>> Begin DATASET RECORDS

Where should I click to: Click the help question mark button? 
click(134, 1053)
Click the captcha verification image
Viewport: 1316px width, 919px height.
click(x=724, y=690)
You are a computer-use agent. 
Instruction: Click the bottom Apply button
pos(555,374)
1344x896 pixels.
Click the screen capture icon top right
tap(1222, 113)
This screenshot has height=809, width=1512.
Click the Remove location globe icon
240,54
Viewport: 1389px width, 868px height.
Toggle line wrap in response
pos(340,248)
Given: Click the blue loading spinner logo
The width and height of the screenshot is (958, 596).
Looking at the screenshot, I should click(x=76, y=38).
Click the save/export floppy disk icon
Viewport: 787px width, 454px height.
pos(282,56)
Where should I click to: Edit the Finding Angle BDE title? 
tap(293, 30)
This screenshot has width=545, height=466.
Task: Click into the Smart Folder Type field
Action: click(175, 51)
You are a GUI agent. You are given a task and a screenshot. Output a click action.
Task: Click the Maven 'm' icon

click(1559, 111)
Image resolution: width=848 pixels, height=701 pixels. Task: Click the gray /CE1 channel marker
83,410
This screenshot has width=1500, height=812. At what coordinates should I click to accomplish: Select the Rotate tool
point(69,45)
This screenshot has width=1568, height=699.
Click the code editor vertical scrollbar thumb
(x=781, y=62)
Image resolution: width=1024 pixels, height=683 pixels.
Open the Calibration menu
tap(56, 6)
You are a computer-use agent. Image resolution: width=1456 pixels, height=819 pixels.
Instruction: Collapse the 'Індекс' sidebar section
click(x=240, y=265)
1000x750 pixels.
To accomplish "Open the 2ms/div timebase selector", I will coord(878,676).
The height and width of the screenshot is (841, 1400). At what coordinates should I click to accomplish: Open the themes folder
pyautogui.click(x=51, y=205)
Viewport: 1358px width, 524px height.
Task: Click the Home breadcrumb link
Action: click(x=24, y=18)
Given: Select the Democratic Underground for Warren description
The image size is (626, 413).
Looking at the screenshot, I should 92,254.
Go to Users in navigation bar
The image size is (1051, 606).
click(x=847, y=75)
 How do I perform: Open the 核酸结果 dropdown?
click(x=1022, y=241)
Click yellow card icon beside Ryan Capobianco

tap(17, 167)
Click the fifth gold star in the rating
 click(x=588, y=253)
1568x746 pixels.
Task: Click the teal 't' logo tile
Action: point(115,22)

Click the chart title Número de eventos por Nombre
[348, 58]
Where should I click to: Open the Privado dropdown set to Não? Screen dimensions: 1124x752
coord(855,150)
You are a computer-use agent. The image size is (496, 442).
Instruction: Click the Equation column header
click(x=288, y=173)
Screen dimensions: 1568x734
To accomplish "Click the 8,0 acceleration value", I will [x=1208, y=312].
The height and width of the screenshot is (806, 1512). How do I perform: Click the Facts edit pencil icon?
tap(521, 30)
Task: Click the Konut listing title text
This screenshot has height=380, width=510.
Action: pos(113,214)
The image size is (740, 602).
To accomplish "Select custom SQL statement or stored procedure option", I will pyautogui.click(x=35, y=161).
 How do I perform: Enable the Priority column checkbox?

>> End DATASET RECORDS

◆ DESCRIPTION OF THE TASK ◆
Rewrite every entry above with "Command" substituted for each "Instruction", keeping everything else the same.

◆ RESPONSE TO THIS EXERCISE ◆
Where should I click to: Click the help question mark button? 
click(134, 1053)
Click the captcha verification image
Viewport: 1316px width, 919px height.
click(x=724, y=690)
You are a computer-use agent. 
Command: Click the bottom Apply button
pos(555,374)
1344x896 pixels.
Click the screen capture icon top right
tap(1222, 113)
This screenshot has height=809, width=1512.
Click the Remove location globe icon
240,54
Viewport: 1389px width, 868px height.
Toggle line wrap in response
pos(340,248)
Given: Click the blue loading spinner logo
The width and height of the screenshot is (958, 596).
Looking at the screenshot, I should click(x=76, y=38).
Click the save/export floppy disk icon
Viewport: 787px width, 454px height.
pos(282,56)
Where should I click to: Edit the Finding Angle BDE title? 
tap(293, 30)
This screenshot has width=545, height=466.
Task: Click into the Smart Folder Type field
Action: click(175, 51)
You are a GUI agent. You are given a task and a screenshot. Output a click action.
Task: Click the Maven 'm' icon

click(1559, 111)
Image resolution: width=848 pixels, height=701 pixels. Task: Click the gray /CE1 channel marker
83,410
This screenshot has width=1500, height=812. At what coordinates should I click to accomplish: Select the Rotate tool
point(69,45)
This screenshot has width=1568, height=699.
Click the code editor vertical scrollbar thumb
(x=781, y=62)
Image resolution: width=1024 pixels, height=683 pixels.
Open the Calibration menu
tap(56, 6)
You are a computer-use agent. Image resolution: width=1456 pixels, height=819 pixels.
Command: Collapse the 'Індекс' sidebar section
click(x=240, y=265)
1000x750 pixels.
To accomplish "Open the 2ms/div timebase selector", I will coord(878,676).
The height and width of the screenshot is (841, 1400). At what coordinates should I click to accomplish: Open the themes folder
pyautogui.click(x=51, y=205)
Viewport: 1358px width, 524px height.
Task: Click the Home breadcrumb link
Action: click(x=24, y=18)
Given: Select the Democratic Underground for Warren description
The image size is (626, 413).
Looking at the screenshot, I should 92,254.
Go to Users in navigation bar
The image size is (1051, 606).
click(x=847, y=75)
 How do I perform: Open the 核酸结果 dropdown?
click(x=1022, y=241)
Click yellow card icon beside Ryan Capobianco

tap(17, 167)
Click the fifth gold star in the rating
 click(x=588, y=253)
1568x746 pixels.
Task: Click the teal 't' logo tile
Action: point(115,22)

Click the chart title Número de eventos por Nombre
[348, 58]
Where should I click to: Open the Privado dropdown set to Não? Screen dimensions: 1124x752
coord(855,150)
You are a computer-use agent. The image size is (496, 442).
Command: Click the Equation column header
click(x=288, y=173)
Screen dimensions: 1568x734
To accomplish "Click the 8,0 acceleration value", I will [x=1208, y=312].
The height and width of the screenshot is (806, 1512). How do I perform: Click the Facts edit pencil icon?
tap(521, 30)
Task: Click the Konut listing title text
This screenshot has height=380, width=510.
Action: pos(113,214)
The image size is (740, 602).
To accomplish "Select custom SQL statement or stored procedure option", I will pyautogui.click(x=35, y=161).
 How do I perform: Enable the Priority column checkbox?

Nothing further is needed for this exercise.